Take the line with "The image size is (1645, 990)." and all lines after it, through the end of the records below, and repeat them exactly.

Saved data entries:
┌────────
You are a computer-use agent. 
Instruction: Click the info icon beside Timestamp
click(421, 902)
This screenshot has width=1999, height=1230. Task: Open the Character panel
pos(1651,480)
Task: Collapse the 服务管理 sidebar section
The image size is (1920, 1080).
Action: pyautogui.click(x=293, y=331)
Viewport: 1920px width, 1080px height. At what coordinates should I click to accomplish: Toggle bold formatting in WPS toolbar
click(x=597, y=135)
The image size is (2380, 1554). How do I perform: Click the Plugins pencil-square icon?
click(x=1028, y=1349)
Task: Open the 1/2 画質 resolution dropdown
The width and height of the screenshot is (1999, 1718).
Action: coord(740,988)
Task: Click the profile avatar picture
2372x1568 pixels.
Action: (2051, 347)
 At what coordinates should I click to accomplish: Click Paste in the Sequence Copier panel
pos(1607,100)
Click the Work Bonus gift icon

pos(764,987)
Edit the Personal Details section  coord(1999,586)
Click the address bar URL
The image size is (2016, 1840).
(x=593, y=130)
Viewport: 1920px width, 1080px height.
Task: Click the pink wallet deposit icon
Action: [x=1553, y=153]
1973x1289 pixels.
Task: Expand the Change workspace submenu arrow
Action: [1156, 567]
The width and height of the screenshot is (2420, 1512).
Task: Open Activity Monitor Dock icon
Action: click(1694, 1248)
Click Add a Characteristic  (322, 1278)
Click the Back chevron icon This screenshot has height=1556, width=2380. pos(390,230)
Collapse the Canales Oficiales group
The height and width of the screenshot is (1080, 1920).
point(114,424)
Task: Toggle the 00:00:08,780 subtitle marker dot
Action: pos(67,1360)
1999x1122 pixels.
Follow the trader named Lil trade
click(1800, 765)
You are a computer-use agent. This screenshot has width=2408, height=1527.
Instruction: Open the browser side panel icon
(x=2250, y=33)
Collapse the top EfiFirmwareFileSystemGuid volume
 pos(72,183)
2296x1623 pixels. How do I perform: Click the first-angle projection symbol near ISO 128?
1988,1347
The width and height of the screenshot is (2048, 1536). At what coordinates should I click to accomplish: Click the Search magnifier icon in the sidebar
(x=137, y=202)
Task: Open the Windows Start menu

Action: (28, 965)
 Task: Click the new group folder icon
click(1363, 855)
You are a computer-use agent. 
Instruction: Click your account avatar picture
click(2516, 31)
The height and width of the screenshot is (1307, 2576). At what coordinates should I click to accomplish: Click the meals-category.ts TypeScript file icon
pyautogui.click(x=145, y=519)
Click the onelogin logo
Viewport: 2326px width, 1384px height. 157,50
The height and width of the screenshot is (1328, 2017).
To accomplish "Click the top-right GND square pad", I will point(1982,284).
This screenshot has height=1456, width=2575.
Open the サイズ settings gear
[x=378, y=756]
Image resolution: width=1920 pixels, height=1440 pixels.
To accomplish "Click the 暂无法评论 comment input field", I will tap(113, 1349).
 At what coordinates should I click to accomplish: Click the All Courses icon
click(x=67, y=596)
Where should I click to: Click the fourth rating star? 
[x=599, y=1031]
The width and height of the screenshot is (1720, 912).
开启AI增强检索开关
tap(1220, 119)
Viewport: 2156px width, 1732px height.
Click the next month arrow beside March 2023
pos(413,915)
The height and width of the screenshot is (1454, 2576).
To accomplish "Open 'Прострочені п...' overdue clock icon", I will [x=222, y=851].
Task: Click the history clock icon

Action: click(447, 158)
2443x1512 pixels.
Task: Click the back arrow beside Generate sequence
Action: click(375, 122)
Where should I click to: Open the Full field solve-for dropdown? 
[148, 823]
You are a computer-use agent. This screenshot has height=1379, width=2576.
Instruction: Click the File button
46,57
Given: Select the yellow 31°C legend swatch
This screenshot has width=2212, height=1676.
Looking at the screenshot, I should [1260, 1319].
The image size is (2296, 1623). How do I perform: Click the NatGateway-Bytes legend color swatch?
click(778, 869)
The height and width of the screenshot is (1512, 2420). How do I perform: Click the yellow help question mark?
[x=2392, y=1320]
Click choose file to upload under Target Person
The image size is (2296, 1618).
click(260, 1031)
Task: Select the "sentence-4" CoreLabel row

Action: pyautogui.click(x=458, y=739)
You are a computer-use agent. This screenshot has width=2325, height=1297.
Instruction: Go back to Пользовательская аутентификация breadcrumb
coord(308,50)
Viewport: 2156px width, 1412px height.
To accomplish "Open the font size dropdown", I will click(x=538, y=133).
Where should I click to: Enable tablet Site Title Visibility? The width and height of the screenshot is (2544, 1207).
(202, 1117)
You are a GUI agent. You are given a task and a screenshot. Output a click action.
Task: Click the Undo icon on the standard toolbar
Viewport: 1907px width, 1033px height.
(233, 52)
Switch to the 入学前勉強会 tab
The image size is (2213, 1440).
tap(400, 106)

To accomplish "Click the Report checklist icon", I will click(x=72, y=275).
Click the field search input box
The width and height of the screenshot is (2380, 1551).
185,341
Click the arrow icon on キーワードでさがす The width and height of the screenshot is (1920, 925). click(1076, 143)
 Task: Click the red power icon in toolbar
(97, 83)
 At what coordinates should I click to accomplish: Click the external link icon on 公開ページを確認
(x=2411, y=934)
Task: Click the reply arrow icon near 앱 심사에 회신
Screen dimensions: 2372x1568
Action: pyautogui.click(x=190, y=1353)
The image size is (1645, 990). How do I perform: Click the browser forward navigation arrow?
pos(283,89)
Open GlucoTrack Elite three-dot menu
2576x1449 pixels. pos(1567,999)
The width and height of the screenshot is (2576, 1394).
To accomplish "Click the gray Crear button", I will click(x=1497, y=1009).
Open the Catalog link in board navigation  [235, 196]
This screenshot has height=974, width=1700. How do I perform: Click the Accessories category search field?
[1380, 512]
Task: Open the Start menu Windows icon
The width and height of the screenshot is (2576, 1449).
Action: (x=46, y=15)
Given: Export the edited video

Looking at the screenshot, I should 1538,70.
└────────
• [ANSWER AREA]
The image size is (1645, 990). How do I perform: Click the browser forward navigation arrow?
pos(283,89)
Open GlucoTrack Elite three-dot menu
2576x1449 pixels. pos(1567,999)
The width and height of the screenshot is (2576, 1394).
To accomplish "Click the gray Crear button", I will click(x=1497, y=1009).
Open the Catalog link in board navigation  [235, 196]
This screenshot has height=974, width=1700. How do I perform: Click the Accessories category search field?
[1380, 512]
Task: Open the Start menu Windows icon
The width and height of the screenshot is (2576, 1449).
Action: (x=46, y=15)
Given: Export the edited video

Looking at the screenshot, I should 1538,70.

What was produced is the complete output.